In Minhas v. Hayden, the plaintiff (Minhas) had been injured in 2003 when the defendants’ car crossed the centre median and collided with his car.
Minhas, who was 50 at the time, suffered a number of injuries, including a fractured sternum, a jaw injury, a knee injury, and aggravation of prior neck and back problems. The accident also caused him emotional and psychological injury.
A few weeks before the accident Minhas had started a new full-time cleaning job and a new part-time job as a driving instructor. His injuries caused him to leave both jobs. At the time of the trial, nine years after the accident, he was still unemployed.
At trial Minhas was awarded $218,012 ($327,166 including prejudgment interest) for past income loss with the cleaning company. He was also awarded $172,363 for future income loss with the cleaning company.
Minhas was not awarded anything for lost income from his part-time job as a driving instructor. He had failed to prove that he would have continued working there if not for the accident.
On appeal, the appellants (the defendants in the original trial) argued that the award was too large. The trial judge had failed to take into account that Minhas had physically recovered from the accident by February 2005, they argued.
The appellants also argued that the trial judge had not adequately reduced the loss of income award to reflect the fact that Minhas had failed to mitigate his loss of income. (The trial judge had reduced the award by 15 per cent, but they argued this was insufficient.)
The Court of Appeal concluded that the trial judge had considered all of Minhas’s injuries in reaching its decision. The court noted that, although Minhas had largely physically recovered at the time of trial, he continued to have psychological difficulties.

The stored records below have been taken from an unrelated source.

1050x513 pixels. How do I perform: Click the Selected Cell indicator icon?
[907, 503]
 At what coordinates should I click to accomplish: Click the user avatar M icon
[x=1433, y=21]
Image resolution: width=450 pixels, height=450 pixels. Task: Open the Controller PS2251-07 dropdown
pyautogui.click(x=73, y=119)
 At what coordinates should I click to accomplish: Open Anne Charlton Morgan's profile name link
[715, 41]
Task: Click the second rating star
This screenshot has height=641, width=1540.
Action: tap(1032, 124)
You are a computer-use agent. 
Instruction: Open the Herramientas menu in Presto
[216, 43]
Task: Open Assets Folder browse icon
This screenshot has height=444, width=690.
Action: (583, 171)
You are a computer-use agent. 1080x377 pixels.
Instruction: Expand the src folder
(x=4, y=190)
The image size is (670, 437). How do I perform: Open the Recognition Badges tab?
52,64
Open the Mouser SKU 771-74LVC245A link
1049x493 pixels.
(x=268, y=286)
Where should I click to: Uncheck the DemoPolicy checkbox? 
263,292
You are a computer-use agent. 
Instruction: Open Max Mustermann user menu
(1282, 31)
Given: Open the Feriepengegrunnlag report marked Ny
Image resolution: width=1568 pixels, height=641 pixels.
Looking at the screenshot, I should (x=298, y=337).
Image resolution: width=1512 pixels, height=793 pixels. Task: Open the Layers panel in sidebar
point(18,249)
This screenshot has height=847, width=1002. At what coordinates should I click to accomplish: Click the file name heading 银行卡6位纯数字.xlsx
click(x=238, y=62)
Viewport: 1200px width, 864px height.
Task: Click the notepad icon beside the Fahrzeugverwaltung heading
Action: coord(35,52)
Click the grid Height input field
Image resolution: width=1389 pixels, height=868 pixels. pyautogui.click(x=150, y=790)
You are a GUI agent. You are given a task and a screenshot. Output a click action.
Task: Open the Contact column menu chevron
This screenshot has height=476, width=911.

The judge in the original trial had accepted Minhas’s assertion that the cleaning job was his “dream job” and that he would have stayed there until retirement. The judge had therefore used the likely future income from that job in calculating his future income loss.
As mentioned above, the trial judge had reduced the damages award by 15 per cent because Minhas had not mitigated his losses. (In other words, he had not done his best to return to work.) The Court of Appeal considered 15 per cent to be a rather small reduction, but it was not so unreasonable as to justify overturning the trial judge’s decision.
As a result, the appellants lost the appeal. The original damages award was upheld.